Figure 2 – Telomere length over time and telomerase activity in DKC1[A353V] iPSCs.

(A) Telomere lengths are represented as a T/S ratio. Passage 0 corresponds to the measurement of the parental fibroblasts (p7) immediately before reprogramming. (B) Telomere lengths by Southern blot from DKC1[A353V] fibroblasts (Fib p7) and iPSC clones 1, 2, and 3 at indicated passages (p). MM: molecular marker; kb: kilobases. (C) Expression levels of TERT, TERC, and DKC1 were assessed by RT-qPCR at different passages (p) in the clones (c) 1, 2, and 3, in the transgene-free clones 1-tf and 3-tf, and in the parental fibroblasts (Fib). The expression levels were normalized to GAPDH and then normalized to expression of the corresponding gene in H1 hESCs (control). (D) The telomerase activity of mutant iPSCs and H1 was measured using the TRAP assay and normalized to the activity of HeLa cells (set as 100%).
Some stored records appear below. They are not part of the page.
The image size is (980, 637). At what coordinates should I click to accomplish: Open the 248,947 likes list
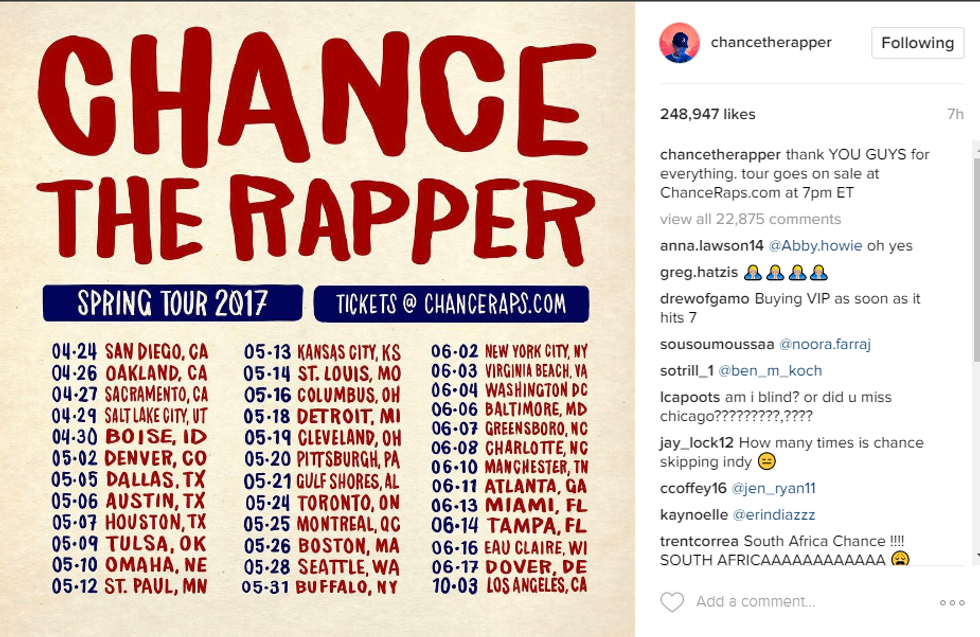(x=707, y=114)
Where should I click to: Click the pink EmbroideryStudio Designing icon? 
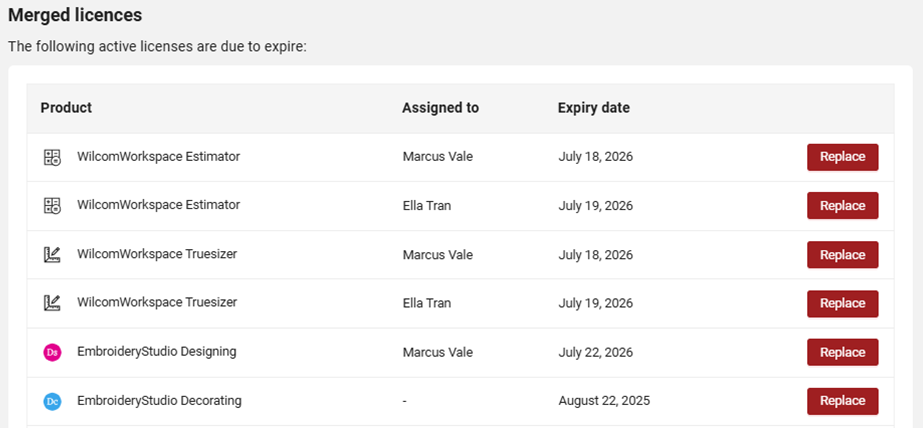click(x=52, y=352)
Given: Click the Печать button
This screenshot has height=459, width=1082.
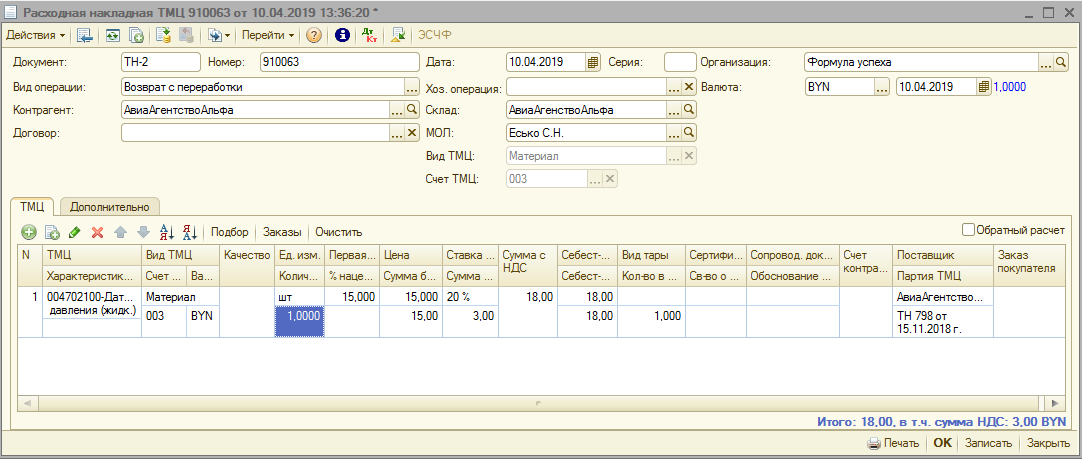Looking at the screenshot, I should 894,443.
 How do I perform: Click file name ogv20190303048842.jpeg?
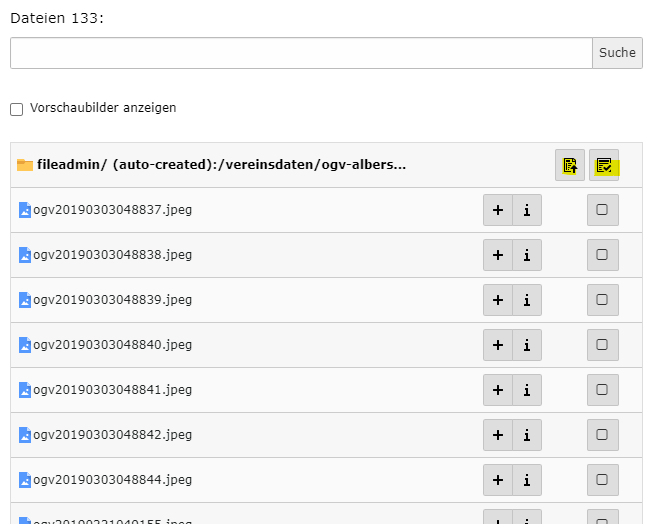(112, 435)
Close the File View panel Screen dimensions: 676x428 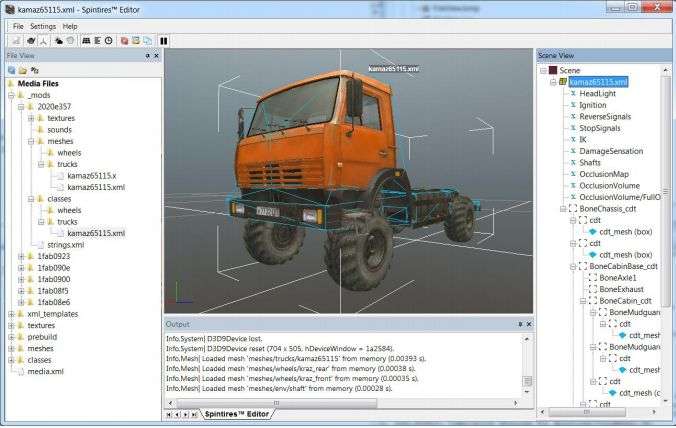tap(155, 56)
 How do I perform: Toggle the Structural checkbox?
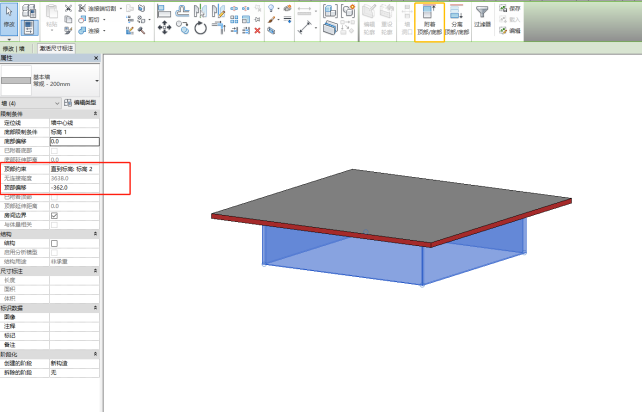click(x=54, y=243)
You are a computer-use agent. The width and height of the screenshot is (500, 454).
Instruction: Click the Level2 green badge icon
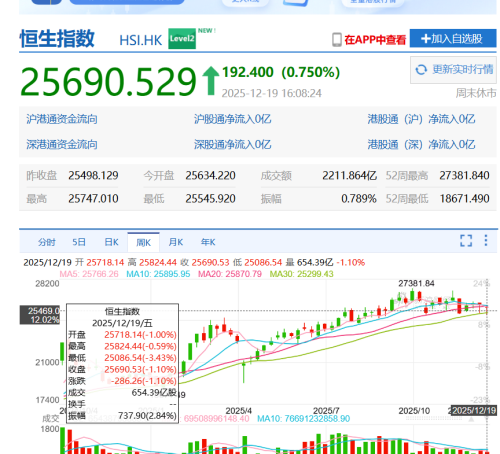pos(182,39)
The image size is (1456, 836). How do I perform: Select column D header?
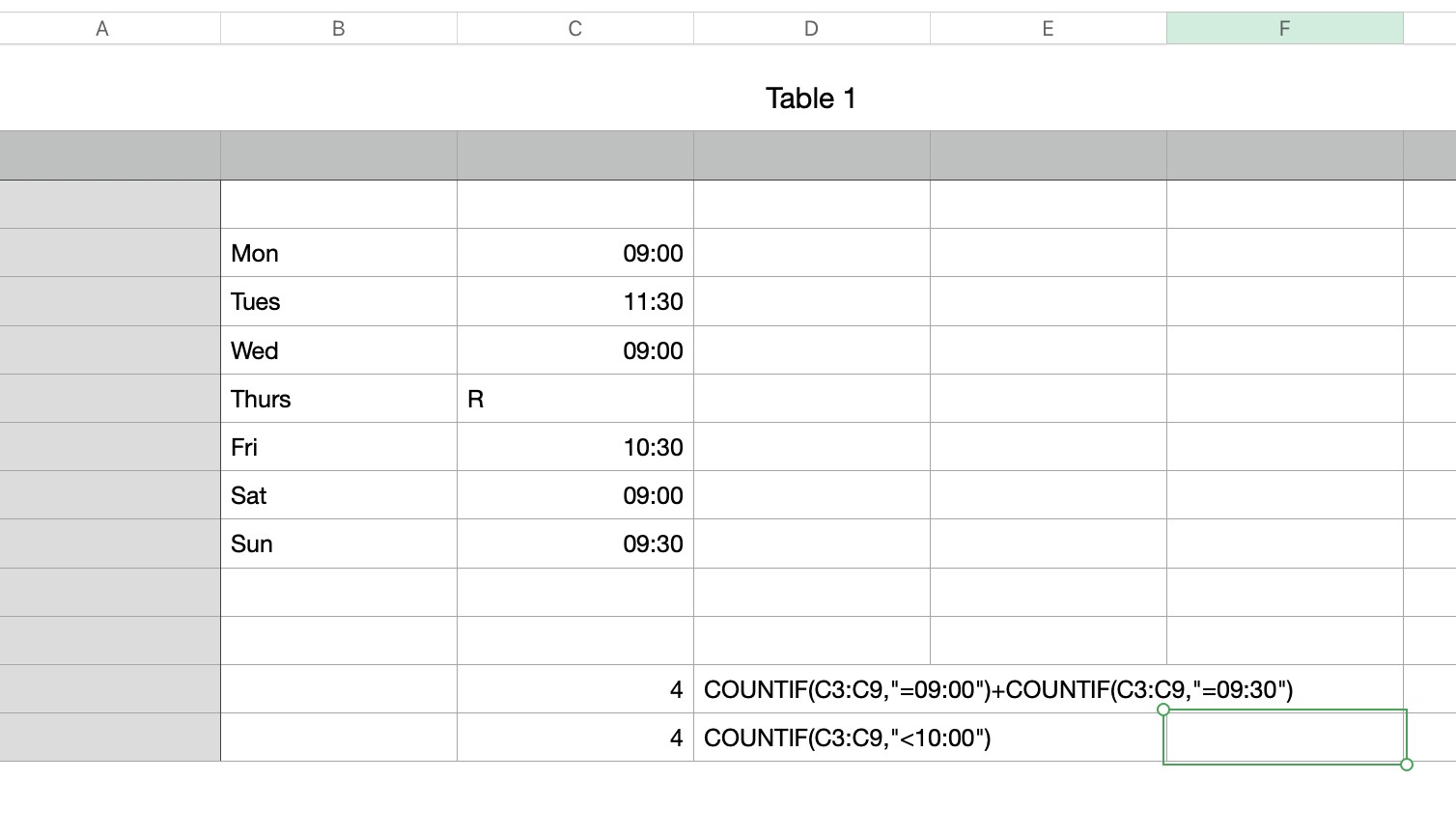[811, 28]
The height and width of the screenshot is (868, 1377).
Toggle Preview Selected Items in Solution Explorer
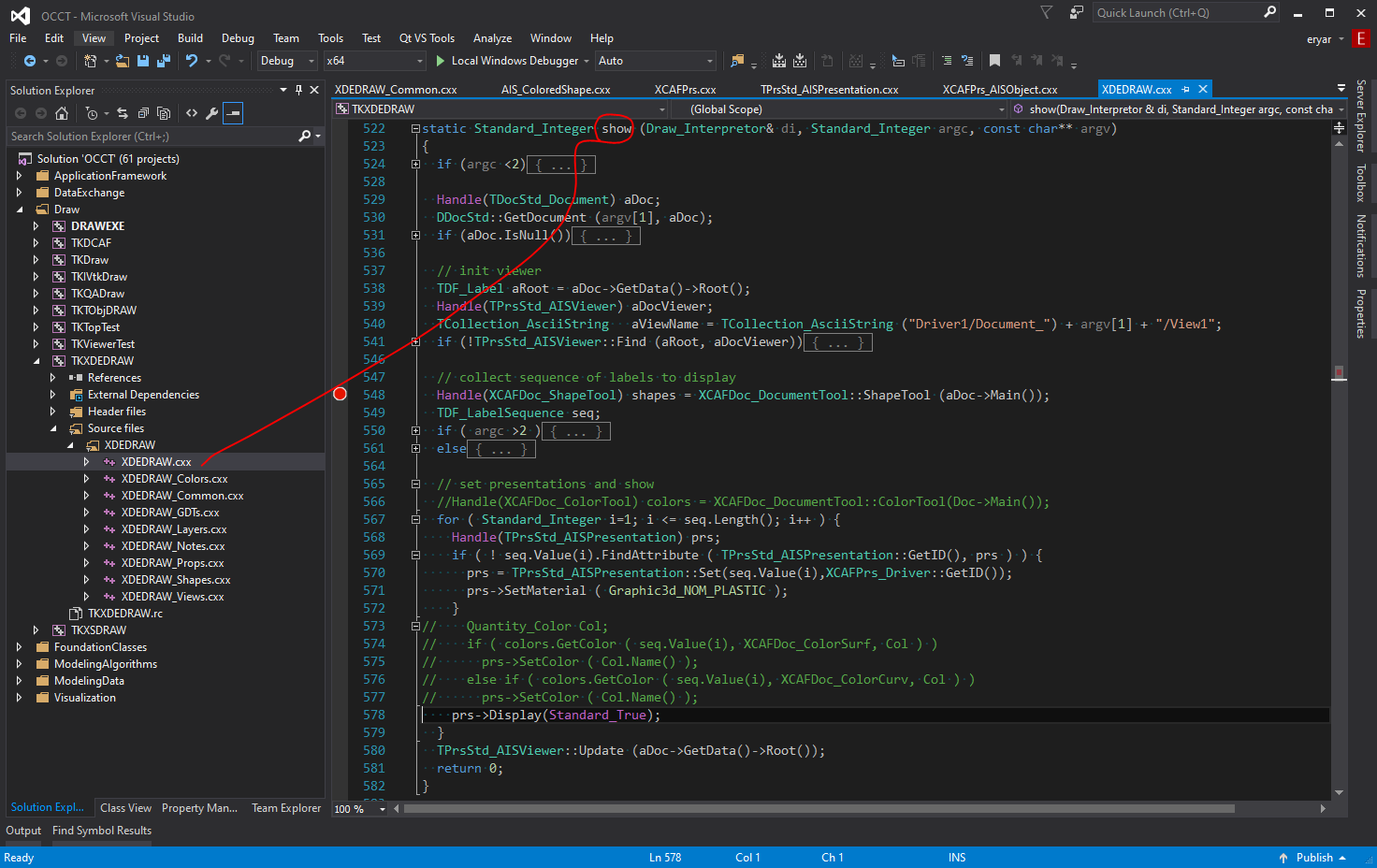[165, 113]
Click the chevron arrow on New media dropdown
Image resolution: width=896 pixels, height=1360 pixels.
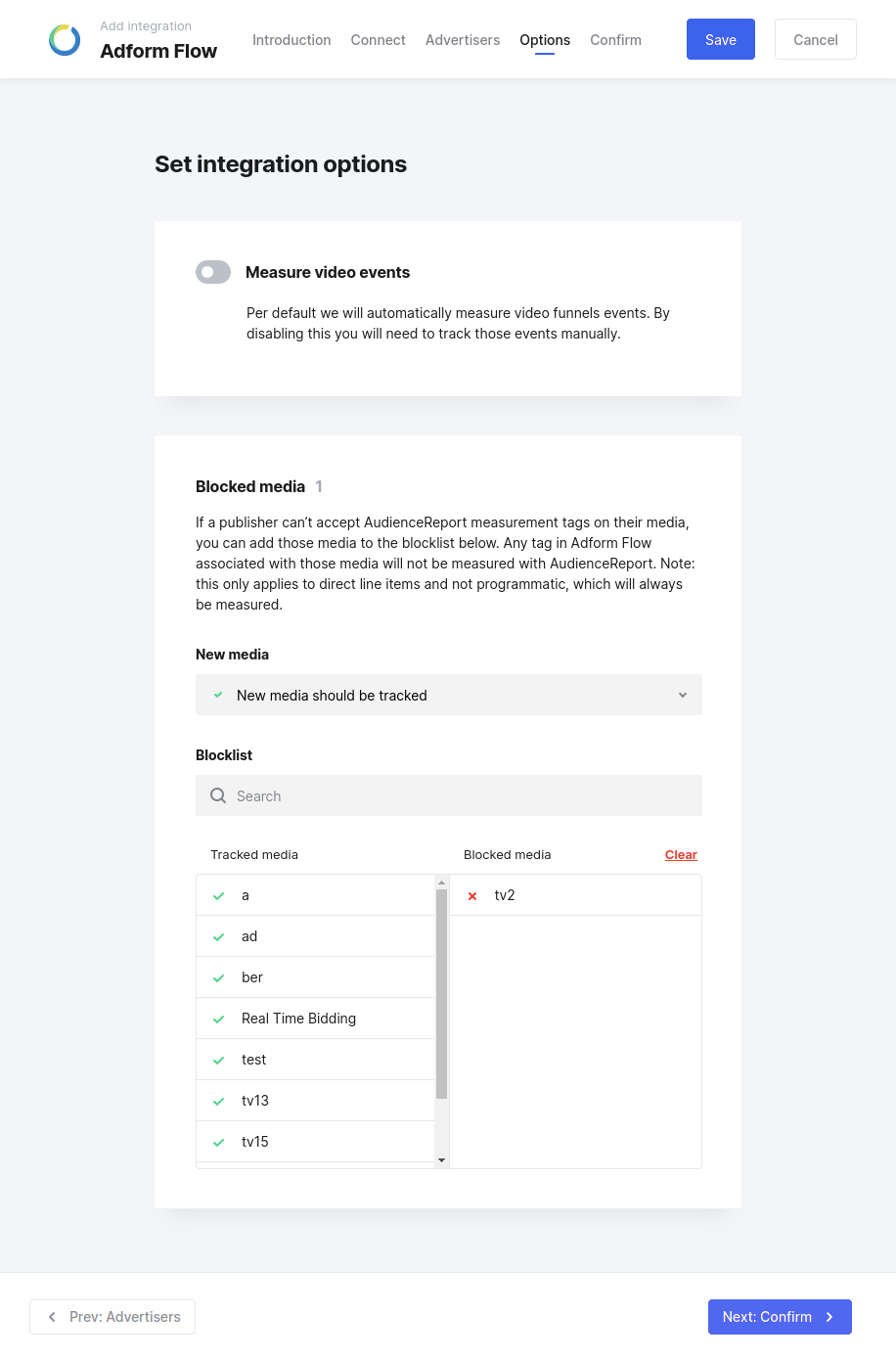coord(683,695)
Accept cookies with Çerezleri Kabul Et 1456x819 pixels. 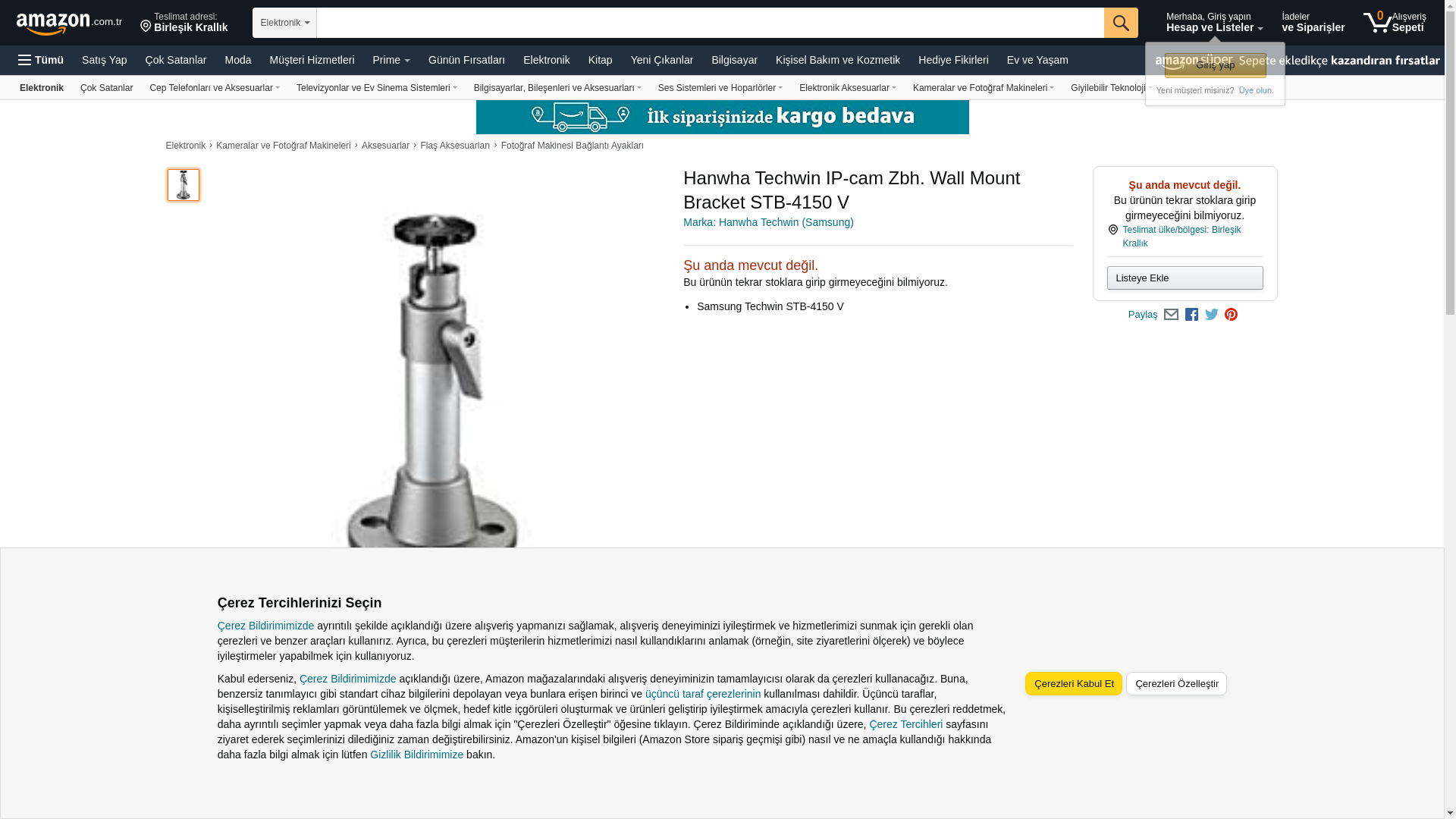(x=1074, y=684)
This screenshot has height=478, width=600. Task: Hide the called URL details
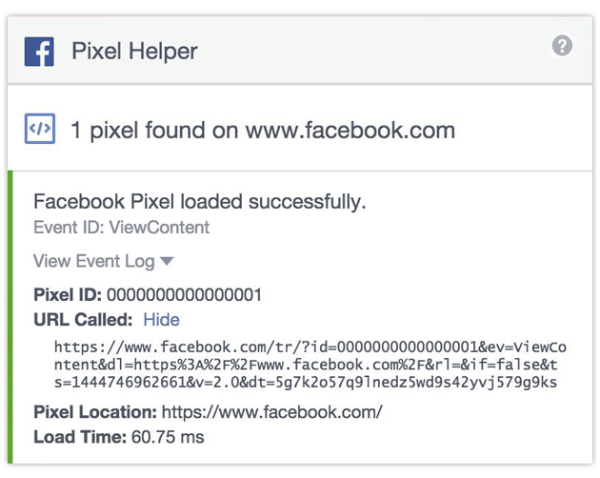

Each circle represents a measurement of activity at a specific passage (p): fibroblasts at p7, iPSCs ranging from p8 to p116, and H1 at p35. Data on graph represent average and standard error of measurements at different passages for each clone or control. Activity was not statistically different (p > 0.05) between c1 and H1, and c3 and H1 (one-way ANOVA). Although the comparisons between fibroblasts and iPSCs were not statistically different, there is a clear trend of increased telomerase activity in the iPSC clones.